Uma das declarações mais repetidas ao longo do último ano, desde que começaram os confinamentos devido à epidemia de COVID-19, é a de que a epidemia é uma oportunidade de mudança na forma como a nossa sociedade se organiza. Quando olhamos para a situação à escala global e às causas que levam à eclosão deste tipo de epidemias, a exploração intensiva dos recursos e a destruição progressiva das últimas regiões selvagens do planeta, não parece haver muita razão para otimismo pois os interesses capitalistas movimentam-se para que tudo volte a funcionar como antes o mais depressa possível.
Mas essas mudanças são de facto necessárias, quer a nível internacional quer a nível nacional. O governo de António Costa fala da necessidade de mudança, mas os factos fazem-nos duvidar que por trás dessas palavras haja alguma substância. Portugal foi um dos estados da União Europeia que menos despesas teve no combate à crise epidémica e económica. Costa deixou por executar cerca de 7 mil milhões de euros do orçamento de estado de 2020, um sinal evidente de que continua a ter a contenção do défice no centro da sua política orçamental. A União Europeia suspendeu as regras do défice pelo menos até 2022, e Ursula von der Leyen anunciou que “os governos poderão injetar na economia aquilo que necessitarem”. Mas a ameaça da reposição da regra dos 3% não está totalmente afastada e muitos governos avançam timidamente nas suas despesas com medo de futuras represálias orçamentais. Parece ser essa a abordagem de Costa, que aposta na contenção orçamental e tenta fazer o brilharete possível com os fundos do Plano de Recuperação e Resiliência (PRR). O PRR representa para Portugal o acesso a 14 mil milhões de euros para serem gastos até 2026. É uma quantia substancial, mas corresponde a menos que o orçamento conjunto da saúde e da educação em 2020. Não é difícil de prever que o PRR e a contenção orçamental não vão permitir levar a cabo as alterações estruturais de que o país precisa.
Para que essas alterações fossem possíveis, a primeira medida necessária seria a abolição definitiva das regras de contenção orçamental, para permitir aos governos fazer as despesas necessárias para a recuperação social e económica. Essa medida representaria um corte importante com a ortodoxia neoliberal que tem orientado a política europeia nas últimas décadas e daria um sinal de esperança de que as coisas podem realmente mudar.
Este ano de epidemia deixou expostas as muitas fragilidades da economia e sociedade portuguesas e é necessário tomar medidas destinadas a melhorar a vida das pessoas e preservar o planeta. O investimento no SNS, nos seus profissionais e carreiras e na sua infraestrutura, é a mais urgente dessas medidas pois o SNS, ao garantir que ninguém fica sem acesso a qualquer tratamento por falta de dinheiro é o garante de patamares mínimos de igualdade.

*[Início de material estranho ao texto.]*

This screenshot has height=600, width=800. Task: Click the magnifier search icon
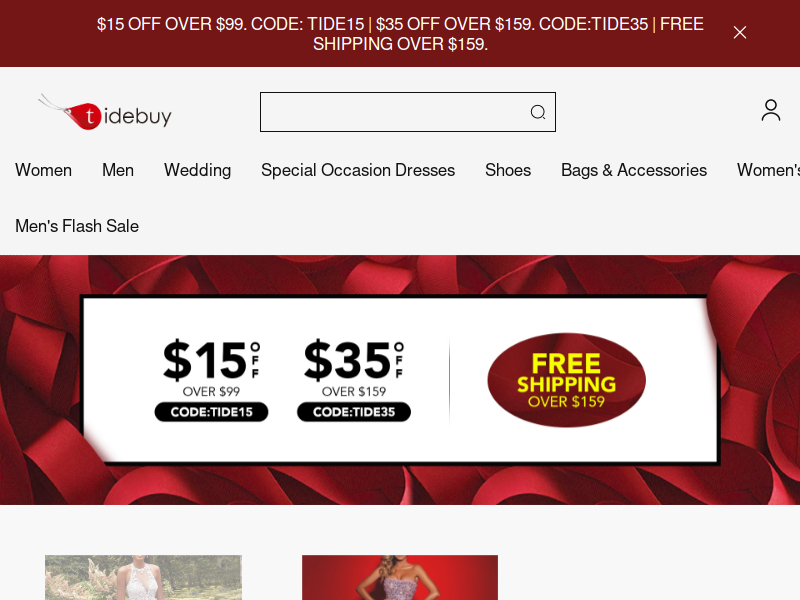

O investimento numa rede de lares e cuidados para idosos, com condições decentes para todos e cuidadores em número suficiente é uma questão absolutamente urgente num país com uma população cada vez mais envelhecida. O acesso a habitação digna a preços acessíveis para todos e o fim dos despejos é também uma questão central pois, como se viu no último ano, as casas sobrelotadas em que os trabalhadores mais precários têm de viver foram importantes focos de contaminação de COVID-19. Para isso a especulação imobiliária tem de acabar, é necessário conter e regulamentar de forma mais apertada o turismo, é preciso pôr de lado definitivamente a construção do novo aeroporto e voltar a diversificar a economia das cidades. É preciso mais transportes públicos e gratuitos e menos carros, mais cultura e menos centros comerciais. A situação em Odemira é mais um exemplo de como a destruição do ambiente está a ser feita através da exploração, da violência e do racismo sobre trabalhadores rurais imigrantes. Estes tem que ser protegidos pelos direitos do trabalho e pelos direitos humanos! A prioridade deve ser garantir habitação digna para todos, sem recurso a aldeias de contentores. E garantir a regularização dos imigrantes que tenham processos pendentes, tornando-os menos vulneráveis no trabalho e perante as máfias e as empresas que os exploram devem ser investigadas e punidas. É necessário um plano nacional de combate ao racismo.
A escolha é clara. As coisas não podem voltar ao que eram porque o nosso planeta e a nossa sociedade estão a ser levados ao limite.
É preciso unir forças e mobilizações para alcançar a mudança!